EXCERPTED RECORDS Start Marker
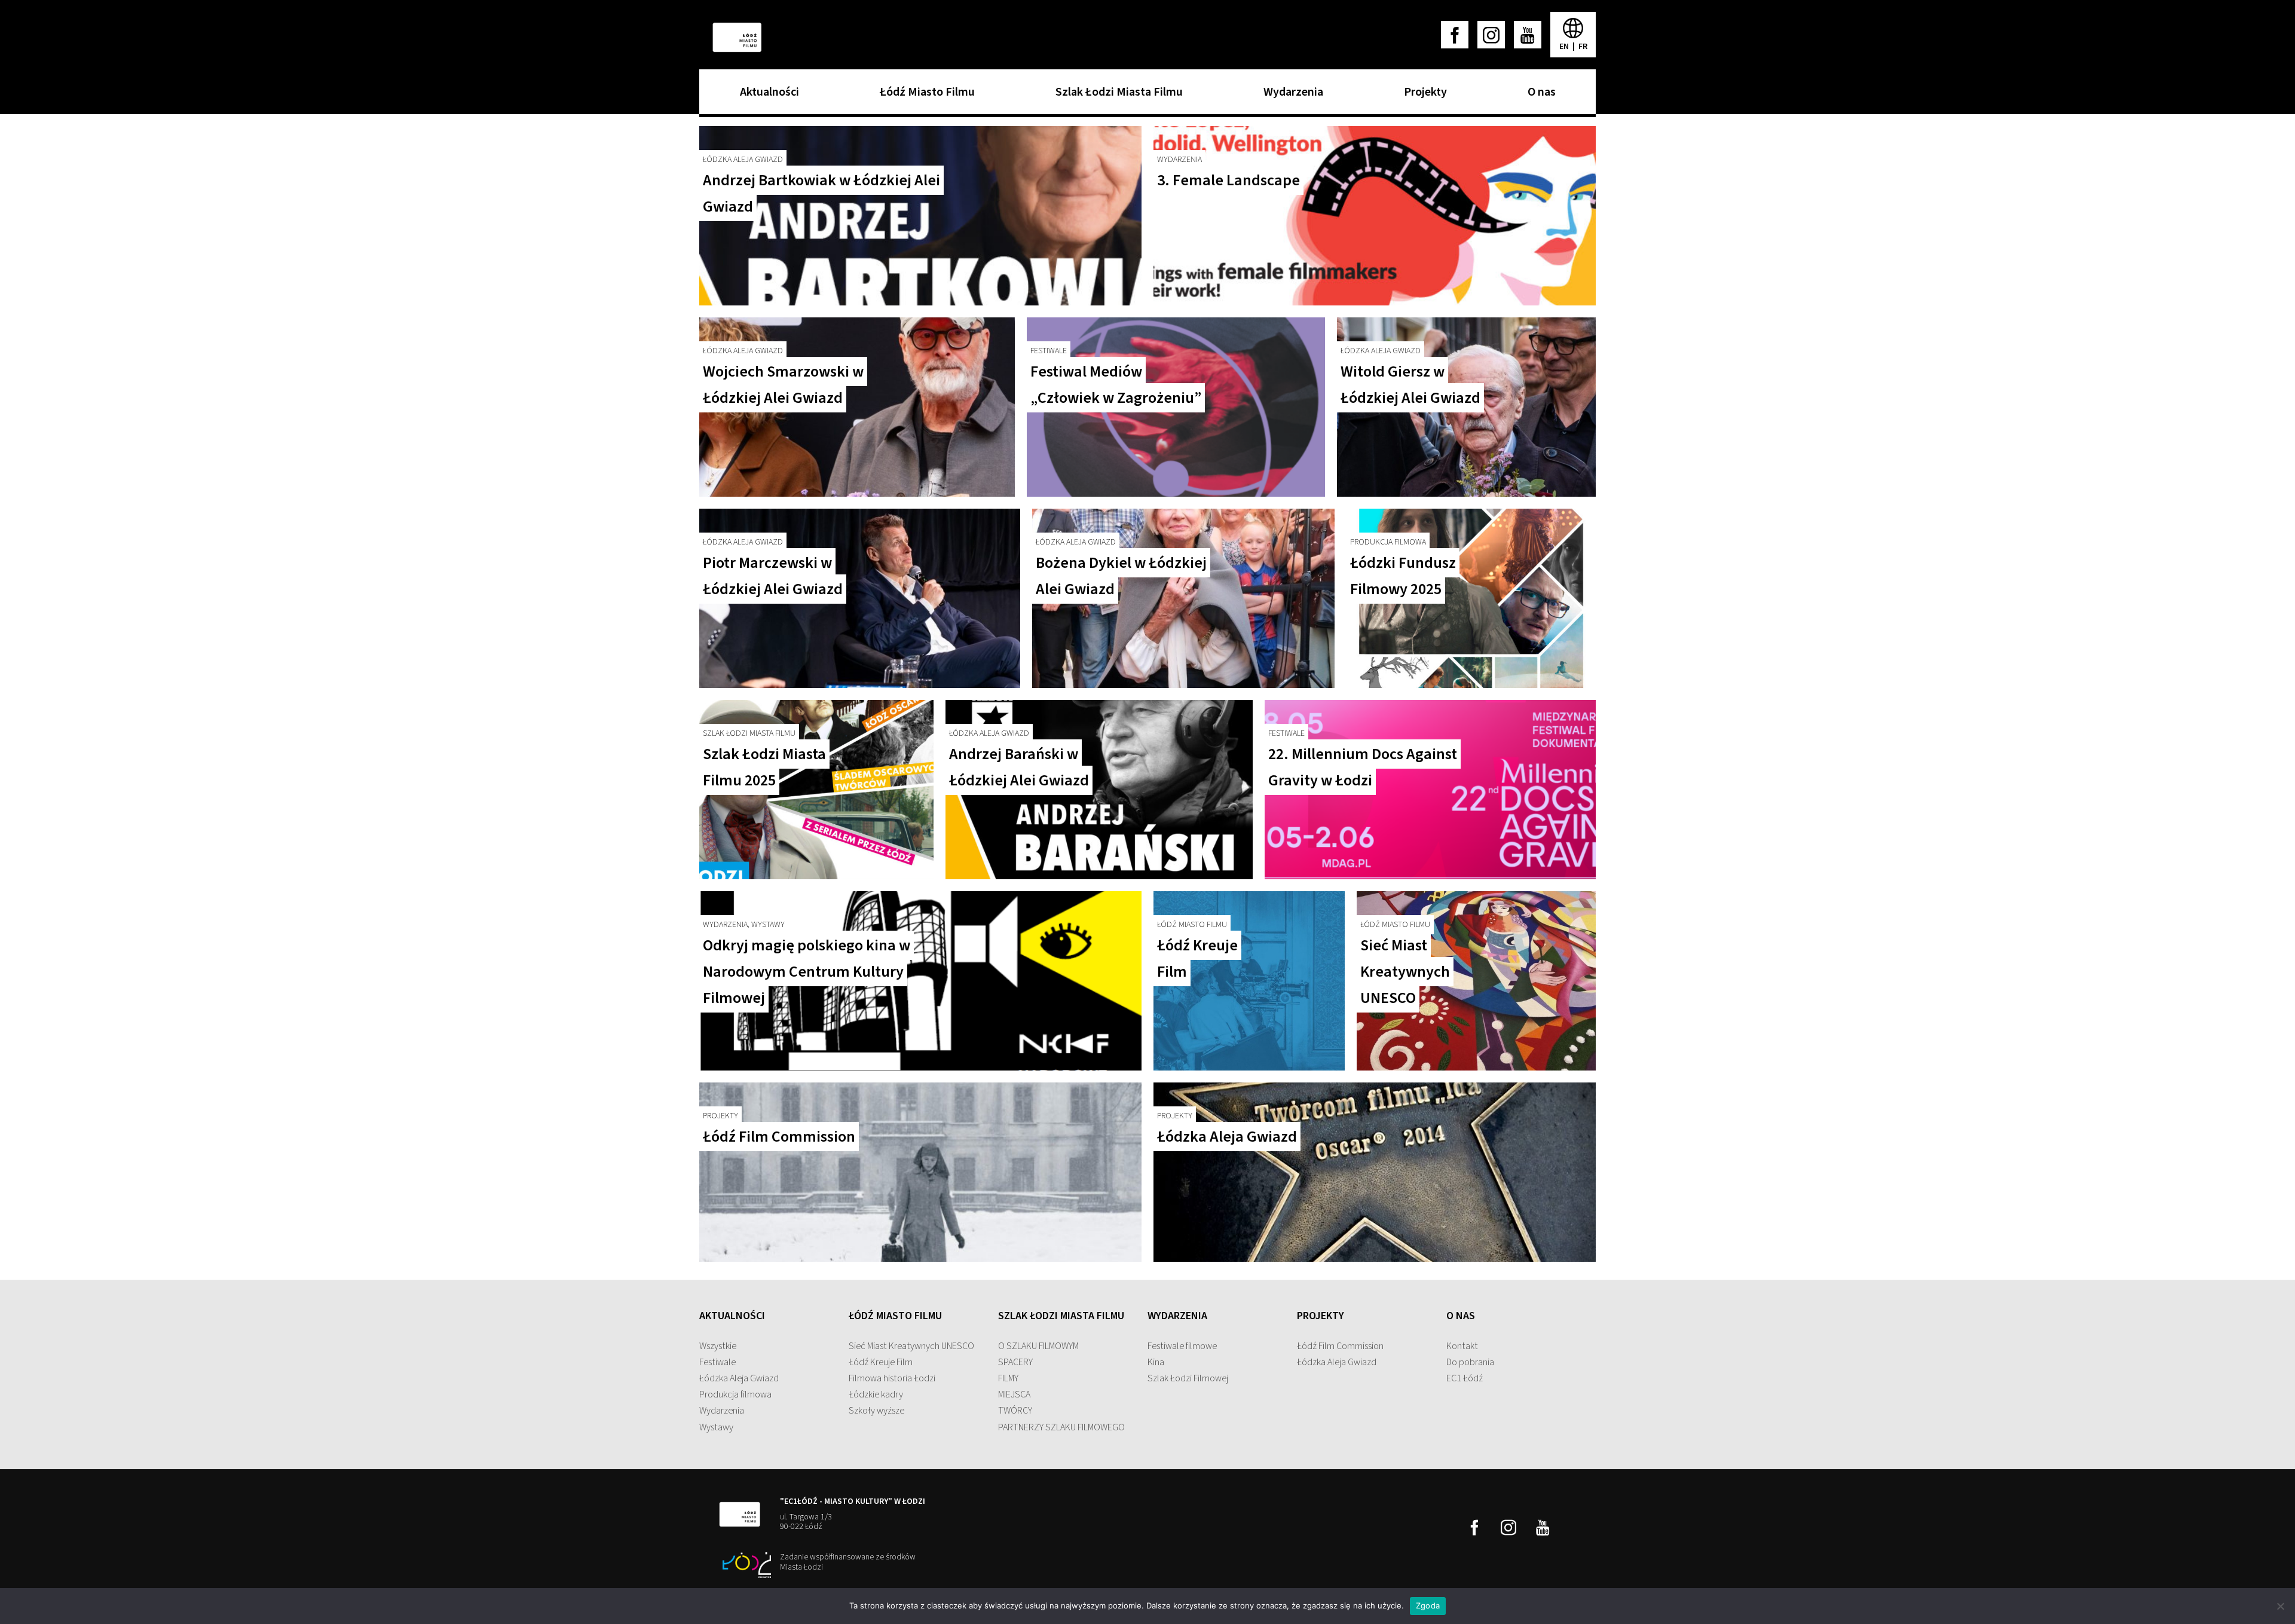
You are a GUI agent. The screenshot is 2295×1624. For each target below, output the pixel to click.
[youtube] (1527, 34)
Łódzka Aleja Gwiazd (739, 1378)
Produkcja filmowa (735, 1394)
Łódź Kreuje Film (881, 1362)
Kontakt (1462, 1346)
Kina (1156, 1362)
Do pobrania (1470, 1362)
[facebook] (1454, 34)
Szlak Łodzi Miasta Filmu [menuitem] (1116, 96)
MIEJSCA (1014, 1394)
EXCERPTED RECORDS End Marker
When you reach the line with "[youtube] (1527, 34)" in the records above, start writing out lines exactly, and stop once the line with "Szlak Łodzi Miasta" has been written; include nothing else.

**WRITTEN REPLY**
[youtube] (1527, 34)
Łódzka Aleja Gwiazd (739, 1378)
Produkcja filmowa (735, 1394)
Łódź Kreuje Film (881, 1362)
Kontakt (1462, 1346)
Kina (1156, 1362)
Do pobrania (1470, 1362)
[facebook] (1454, 34)
Szlak Łodzi Miasta Filmu [menuitem] (1116, 96)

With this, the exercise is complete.